It hits you like a ton of bricks. You’re sick as a dog. But do you simply have an annoying cold that will do little more than slow you down? Or should you head straight to bed because you’ve got the flu?
The truth is, it can be hard to tell the difference between cold and flu, especially in the first eight hours or so of getting sick. And that’s a problem, because the sooner you know what you have the sooner you can start treating it for a faster recovery.
Here’s what you need to know to decode your illness so you can get better fast.

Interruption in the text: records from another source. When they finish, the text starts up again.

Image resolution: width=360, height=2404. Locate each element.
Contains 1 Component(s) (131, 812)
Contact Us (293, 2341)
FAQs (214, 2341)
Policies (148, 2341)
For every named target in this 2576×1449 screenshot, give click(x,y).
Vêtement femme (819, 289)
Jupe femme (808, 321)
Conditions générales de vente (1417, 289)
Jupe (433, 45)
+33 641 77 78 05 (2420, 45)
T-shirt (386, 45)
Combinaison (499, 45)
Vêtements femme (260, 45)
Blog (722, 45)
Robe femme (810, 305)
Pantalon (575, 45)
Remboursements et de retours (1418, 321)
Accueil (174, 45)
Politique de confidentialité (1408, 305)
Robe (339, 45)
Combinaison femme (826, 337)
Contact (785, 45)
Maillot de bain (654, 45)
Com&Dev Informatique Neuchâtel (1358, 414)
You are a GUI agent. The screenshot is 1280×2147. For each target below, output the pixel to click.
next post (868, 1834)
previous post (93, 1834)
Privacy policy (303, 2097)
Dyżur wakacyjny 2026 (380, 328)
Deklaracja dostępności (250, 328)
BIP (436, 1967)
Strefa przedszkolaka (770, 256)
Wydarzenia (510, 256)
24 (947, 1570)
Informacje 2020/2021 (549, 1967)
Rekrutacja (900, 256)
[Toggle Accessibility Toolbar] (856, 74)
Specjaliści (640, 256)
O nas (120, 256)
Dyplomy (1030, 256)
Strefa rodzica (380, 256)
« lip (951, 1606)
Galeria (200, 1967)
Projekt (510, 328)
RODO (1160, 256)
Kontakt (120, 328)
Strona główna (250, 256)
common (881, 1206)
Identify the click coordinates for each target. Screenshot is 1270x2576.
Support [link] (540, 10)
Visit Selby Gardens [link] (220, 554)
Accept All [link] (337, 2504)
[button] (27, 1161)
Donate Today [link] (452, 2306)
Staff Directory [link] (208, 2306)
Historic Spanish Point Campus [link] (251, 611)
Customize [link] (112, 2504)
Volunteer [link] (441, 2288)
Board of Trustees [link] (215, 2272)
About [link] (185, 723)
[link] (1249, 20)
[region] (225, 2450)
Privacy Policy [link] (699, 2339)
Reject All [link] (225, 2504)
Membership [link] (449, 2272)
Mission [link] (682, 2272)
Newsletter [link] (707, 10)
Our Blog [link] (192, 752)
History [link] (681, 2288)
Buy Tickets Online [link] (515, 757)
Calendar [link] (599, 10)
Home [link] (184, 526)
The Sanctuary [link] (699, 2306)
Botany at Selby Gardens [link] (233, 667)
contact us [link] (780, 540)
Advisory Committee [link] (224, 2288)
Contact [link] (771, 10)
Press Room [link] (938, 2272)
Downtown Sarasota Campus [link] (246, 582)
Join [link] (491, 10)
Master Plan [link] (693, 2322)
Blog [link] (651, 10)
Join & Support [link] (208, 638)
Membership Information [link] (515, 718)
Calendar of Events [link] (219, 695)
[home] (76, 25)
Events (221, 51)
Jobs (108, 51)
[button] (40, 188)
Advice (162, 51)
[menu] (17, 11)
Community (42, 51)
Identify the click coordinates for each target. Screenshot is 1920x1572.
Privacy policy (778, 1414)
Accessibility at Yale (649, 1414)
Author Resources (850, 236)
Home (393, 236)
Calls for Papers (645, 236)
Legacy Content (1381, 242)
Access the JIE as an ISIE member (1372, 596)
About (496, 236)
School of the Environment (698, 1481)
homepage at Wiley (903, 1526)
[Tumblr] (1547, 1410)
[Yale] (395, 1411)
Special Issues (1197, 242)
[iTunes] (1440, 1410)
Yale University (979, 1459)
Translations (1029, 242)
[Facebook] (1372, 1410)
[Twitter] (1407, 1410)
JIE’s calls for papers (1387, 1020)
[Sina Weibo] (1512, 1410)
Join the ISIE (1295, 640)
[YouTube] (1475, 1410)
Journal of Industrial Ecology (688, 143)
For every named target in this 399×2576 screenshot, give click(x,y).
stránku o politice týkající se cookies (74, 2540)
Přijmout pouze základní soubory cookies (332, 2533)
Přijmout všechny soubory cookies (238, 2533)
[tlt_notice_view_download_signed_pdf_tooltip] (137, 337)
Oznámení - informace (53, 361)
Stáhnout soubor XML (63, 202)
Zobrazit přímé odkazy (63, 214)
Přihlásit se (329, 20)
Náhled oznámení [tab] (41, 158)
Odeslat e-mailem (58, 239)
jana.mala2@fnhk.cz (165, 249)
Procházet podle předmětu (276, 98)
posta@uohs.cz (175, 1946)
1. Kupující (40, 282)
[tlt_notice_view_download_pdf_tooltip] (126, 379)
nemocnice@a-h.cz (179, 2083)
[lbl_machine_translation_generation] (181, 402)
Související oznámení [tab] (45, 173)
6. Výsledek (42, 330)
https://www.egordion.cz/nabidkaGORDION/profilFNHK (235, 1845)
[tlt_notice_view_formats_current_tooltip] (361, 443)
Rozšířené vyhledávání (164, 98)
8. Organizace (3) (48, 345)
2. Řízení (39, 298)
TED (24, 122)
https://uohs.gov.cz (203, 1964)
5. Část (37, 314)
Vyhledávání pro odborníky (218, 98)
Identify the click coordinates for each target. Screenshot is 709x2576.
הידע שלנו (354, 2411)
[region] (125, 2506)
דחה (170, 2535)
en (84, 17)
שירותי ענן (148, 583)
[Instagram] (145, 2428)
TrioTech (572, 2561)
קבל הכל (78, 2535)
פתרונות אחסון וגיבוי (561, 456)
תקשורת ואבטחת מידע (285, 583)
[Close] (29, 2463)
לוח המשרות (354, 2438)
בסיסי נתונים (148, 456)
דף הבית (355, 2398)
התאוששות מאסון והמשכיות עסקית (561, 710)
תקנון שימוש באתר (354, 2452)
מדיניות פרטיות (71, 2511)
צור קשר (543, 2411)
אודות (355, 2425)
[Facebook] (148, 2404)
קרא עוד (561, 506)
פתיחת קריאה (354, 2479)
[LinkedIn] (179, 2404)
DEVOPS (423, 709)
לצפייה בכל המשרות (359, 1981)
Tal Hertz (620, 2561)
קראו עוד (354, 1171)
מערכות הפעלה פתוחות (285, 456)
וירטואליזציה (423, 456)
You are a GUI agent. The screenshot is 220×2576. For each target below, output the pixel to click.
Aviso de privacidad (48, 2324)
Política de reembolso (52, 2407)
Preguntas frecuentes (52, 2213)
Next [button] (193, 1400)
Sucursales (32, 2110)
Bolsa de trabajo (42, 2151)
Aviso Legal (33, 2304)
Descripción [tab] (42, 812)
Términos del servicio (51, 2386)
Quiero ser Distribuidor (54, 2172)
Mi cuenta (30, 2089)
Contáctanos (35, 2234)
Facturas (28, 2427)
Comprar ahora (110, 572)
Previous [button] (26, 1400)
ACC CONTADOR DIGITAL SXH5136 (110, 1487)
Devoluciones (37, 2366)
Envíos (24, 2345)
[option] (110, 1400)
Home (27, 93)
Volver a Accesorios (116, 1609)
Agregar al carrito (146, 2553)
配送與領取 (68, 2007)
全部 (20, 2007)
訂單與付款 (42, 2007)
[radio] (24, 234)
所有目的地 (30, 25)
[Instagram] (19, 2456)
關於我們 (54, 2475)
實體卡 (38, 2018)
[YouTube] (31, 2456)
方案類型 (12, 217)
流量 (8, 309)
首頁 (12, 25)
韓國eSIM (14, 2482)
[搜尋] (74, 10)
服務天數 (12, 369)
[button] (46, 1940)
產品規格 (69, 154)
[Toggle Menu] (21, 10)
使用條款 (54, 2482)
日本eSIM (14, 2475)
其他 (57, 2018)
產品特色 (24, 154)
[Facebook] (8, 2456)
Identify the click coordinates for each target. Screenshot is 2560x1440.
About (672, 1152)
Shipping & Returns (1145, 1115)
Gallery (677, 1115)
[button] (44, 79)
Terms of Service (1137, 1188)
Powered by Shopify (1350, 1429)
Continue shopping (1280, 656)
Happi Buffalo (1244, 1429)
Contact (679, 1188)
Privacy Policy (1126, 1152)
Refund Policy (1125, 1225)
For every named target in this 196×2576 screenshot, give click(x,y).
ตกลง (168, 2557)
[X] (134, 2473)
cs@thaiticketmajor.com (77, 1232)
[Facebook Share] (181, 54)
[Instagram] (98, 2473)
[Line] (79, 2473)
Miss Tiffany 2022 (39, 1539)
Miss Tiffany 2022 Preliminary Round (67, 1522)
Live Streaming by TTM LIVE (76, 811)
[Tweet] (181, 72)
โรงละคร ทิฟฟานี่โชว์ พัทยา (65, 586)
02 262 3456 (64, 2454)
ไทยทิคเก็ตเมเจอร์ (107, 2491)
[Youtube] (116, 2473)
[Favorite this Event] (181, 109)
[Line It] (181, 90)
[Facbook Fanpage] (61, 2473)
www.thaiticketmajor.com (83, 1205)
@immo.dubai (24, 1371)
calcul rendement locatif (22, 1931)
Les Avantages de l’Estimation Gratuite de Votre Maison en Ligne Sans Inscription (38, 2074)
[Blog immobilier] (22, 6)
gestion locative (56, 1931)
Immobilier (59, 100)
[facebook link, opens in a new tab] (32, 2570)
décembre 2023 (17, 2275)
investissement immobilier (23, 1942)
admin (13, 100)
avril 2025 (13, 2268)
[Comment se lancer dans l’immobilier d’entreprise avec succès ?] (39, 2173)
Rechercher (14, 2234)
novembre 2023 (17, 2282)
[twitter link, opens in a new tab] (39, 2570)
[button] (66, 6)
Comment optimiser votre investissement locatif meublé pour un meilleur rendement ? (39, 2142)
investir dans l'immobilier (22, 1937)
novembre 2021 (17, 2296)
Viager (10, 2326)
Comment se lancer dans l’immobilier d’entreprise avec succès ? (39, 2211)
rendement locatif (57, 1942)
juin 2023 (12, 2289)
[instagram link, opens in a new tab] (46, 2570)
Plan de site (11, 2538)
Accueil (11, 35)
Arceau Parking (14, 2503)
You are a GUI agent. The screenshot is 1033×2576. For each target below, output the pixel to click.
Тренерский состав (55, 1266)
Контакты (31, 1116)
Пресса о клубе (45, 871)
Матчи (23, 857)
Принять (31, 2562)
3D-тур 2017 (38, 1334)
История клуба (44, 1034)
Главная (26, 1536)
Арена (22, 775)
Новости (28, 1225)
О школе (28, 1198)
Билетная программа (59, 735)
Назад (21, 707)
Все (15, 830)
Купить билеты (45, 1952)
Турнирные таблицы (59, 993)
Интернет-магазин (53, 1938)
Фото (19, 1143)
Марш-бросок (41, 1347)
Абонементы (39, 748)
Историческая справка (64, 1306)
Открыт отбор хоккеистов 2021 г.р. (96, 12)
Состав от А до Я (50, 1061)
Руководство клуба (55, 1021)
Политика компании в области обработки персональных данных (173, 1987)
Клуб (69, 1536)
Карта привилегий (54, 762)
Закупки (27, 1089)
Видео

How to tell if you’re battling a cold
If your symptoms are mostly in your head and throat, it’s probably a cold. Especially if you’ve been feeling a bit run down for a few days.
Do these symptoms sound familiar?
- Runny nose
- Mild to moderate chest discomfort with cough
- Watery eyes
- Sore throat
Body aches and fatigue aren’t totally unheard of with a cold, but they won’t be debilitating or make you feel too miserable to move. Fevers are far less likely with a cold, but on the off chance you get one it’ll be low-grade, 100 degrees or lower.
Treating your cold
If the symptoms above had you nodding in agreement, it’s time to treat a cold. And the sooner the better.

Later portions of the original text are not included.